Time Under Tension


At 71, I am getting stronger. I am still accumulating muscle. I also don’t get the associated aches and pains I used to. My body is responding to the stresses I am applying to it. I am able to lift heavier weight. So what’s the problem? The possible injury to my ligaments and joints. I want no of that.

The solution? Time under tension.

We all like to sling heavier weights around in search of increased power and muscle size. I plead guilty. But as I’m aging and want to stay in this game well into my eighties and nineties, I have to have a strategy that will allow me to continue seeing the progress I’m enjoying.

Again: time under tension.

By slowing down the repetition of any exercise, you will be forced to lower the weight and thereby reduce risk of injury.

Let’s say one repetition takes six seconds.

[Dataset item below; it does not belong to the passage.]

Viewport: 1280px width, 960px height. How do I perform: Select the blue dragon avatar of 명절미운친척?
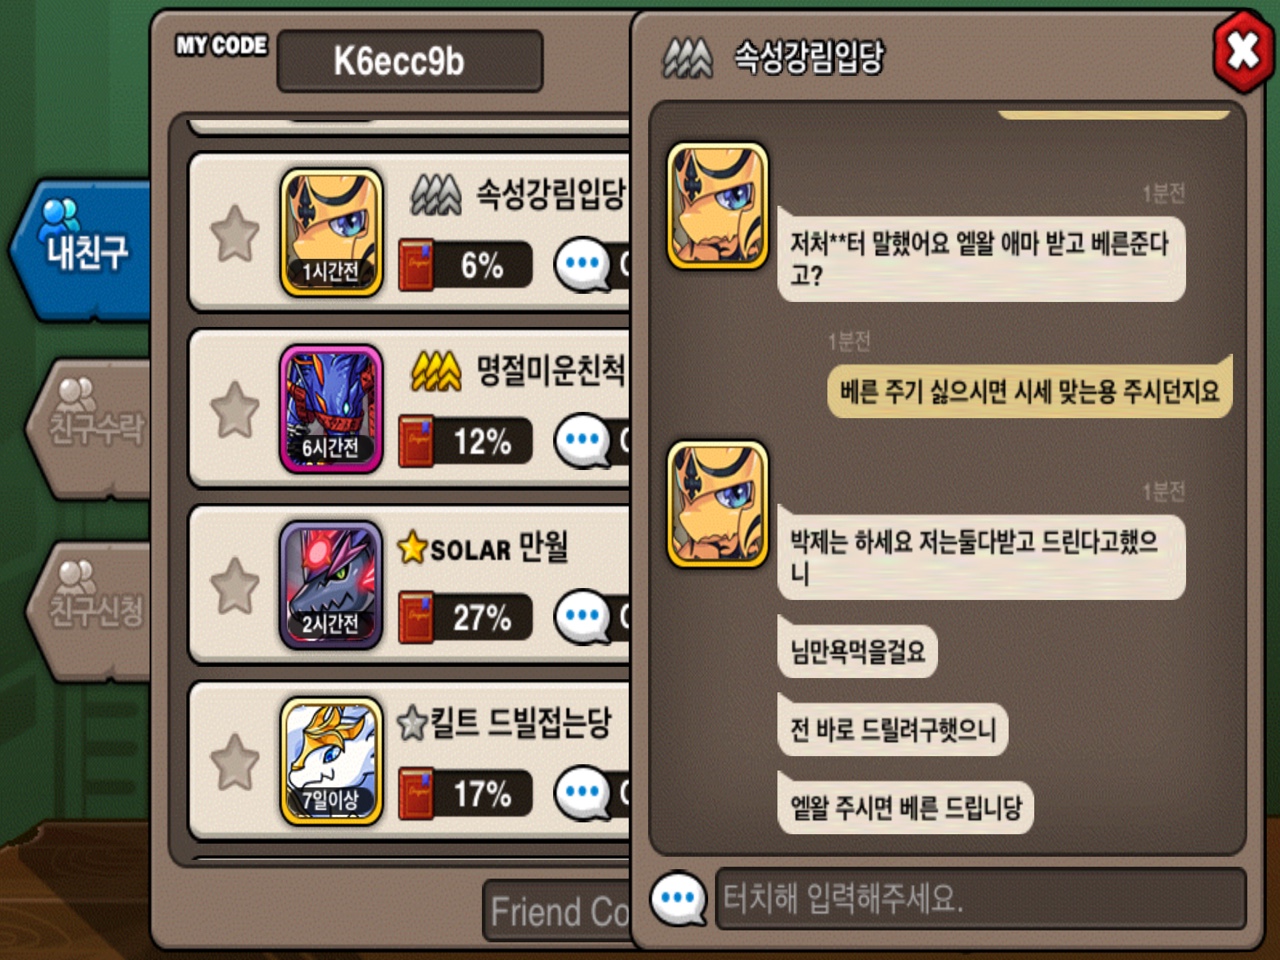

By stretching it out to ten seconds, a set of ten repetitions will take you one minute. That’s gonna burn.

Most folks disregard the importance of the negative, or concentric portion of the exercise and blow right through it.

So on a bicep curl you might hoist it slowly then let it drop back into the starting position. You might use some bad form to accomplish your feat of strength but you are lining yourself up for injury as you increase the weight.

Try it. A set of ten reps might take you 40 seconds, but if you stretch that out to a minute using time under tension, you will feel the difference. Your joints will love you for it.

And, besides, this is where the muscle be at. 🙂

Please note: I welcome comments that are offensive, illogical or off-topic from readers in all states of consciousness.